首頁 禪與物

07 少兒時的遊戲

滾鐵環

常常,念起滾鐵環的遊戲。好像,生命的源頭是從那個遊戲開始的。從出生到死亡,不過是繞地球轉了一圈,那樣的天衣無縫。

一開始做鐵環,用的是粗鐵絲,捋成圓圈,兩頭相扣。後來,我們發現生產隊榨油用的鐵箍適合做鐵環。於是,在夜深人靜的時候,卸下榨油坊的門檻,卸下鐵箍。那是一個偷竊的過程,掩藏著激動和緊張。寬寬的箍邊,散發著淡淡的桐油香。

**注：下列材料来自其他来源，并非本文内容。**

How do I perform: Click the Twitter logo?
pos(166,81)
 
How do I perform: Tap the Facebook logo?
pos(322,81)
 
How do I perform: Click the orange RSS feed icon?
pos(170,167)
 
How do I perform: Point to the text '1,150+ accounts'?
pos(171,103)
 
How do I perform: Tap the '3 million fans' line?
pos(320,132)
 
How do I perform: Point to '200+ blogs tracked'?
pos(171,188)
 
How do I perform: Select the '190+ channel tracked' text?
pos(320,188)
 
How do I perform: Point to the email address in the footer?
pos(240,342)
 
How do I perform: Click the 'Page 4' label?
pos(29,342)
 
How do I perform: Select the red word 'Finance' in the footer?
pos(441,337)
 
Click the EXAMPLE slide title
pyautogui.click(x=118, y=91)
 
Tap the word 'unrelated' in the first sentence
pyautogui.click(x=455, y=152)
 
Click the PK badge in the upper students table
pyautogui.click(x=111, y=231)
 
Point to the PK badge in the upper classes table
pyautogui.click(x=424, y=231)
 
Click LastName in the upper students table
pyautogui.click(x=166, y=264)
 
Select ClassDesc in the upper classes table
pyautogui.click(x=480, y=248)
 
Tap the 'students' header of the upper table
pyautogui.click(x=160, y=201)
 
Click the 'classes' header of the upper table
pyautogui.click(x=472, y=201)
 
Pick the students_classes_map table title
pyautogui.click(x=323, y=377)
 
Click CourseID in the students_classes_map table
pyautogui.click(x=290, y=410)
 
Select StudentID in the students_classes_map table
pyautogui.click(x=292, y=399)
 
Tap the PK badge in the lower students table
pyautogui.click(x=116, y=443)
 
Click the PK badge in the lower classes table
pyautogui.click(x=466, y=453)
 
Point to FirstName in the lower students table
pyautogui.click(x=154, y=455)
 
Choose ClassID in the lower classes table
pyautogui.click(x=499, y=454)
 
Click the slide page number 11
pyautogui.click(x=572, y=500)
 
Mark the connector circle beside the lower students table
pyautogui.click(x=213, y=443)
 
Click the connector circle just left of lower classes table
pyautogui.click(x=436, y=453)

然後是做鐵鉤。用鐵絲彎一個“U”型的鉤,用細鐵絲綁在一截竹竿上。用鐵鉤套住鐵環,右手握竹竿,左手扶鐵環,在跑動的一刹那左手丟開鐵環,鐵環就隨著人的跑動前行。細細的骨節,在鐵環的旋轉中脆響。鄉村的遊戲,就是打開稚嫩的軀體,讓它自由自在地生長。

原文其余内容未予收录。